## Start

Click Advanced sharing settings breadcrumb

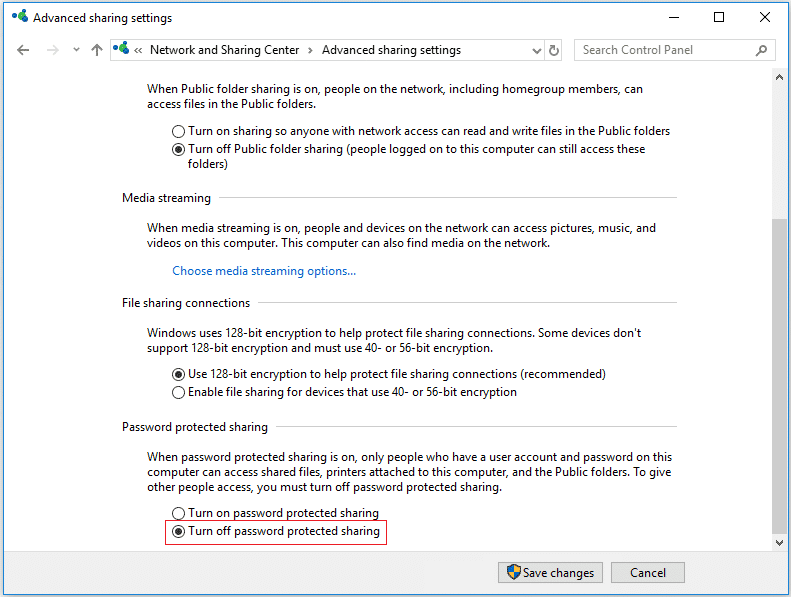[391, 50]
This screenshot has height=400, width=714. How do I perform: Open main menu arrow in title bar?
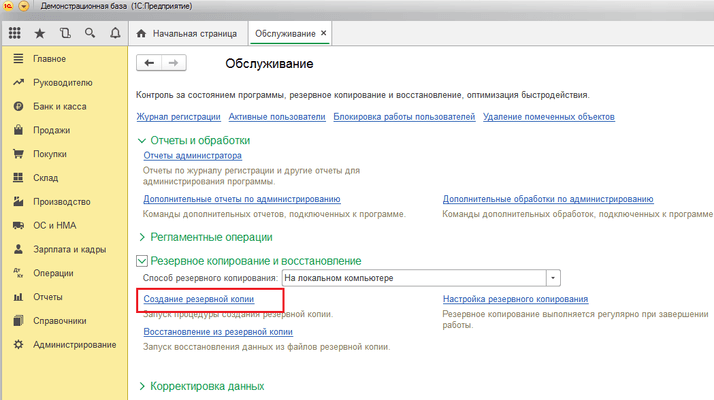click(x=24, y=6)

## End
## Start

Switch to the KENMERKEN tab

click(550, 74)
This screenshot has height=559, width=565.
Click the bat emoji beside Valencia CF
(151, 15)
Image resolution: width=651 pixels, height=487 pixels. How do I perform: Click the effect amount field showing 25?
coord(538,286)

## End

YOUR OBJECTIVE –
Gather every line of the material above that contains the string "width". Case counts.

SOLVED PROBLEM –
This screenshot has height=400, width=714. How do I perform: Open main menu arrow in title bar?
This screenshot has height=559, width=565.
Image resolution: width=651 pixels, height=487 pixels. How do I perform: Click the effect amount field showing 25?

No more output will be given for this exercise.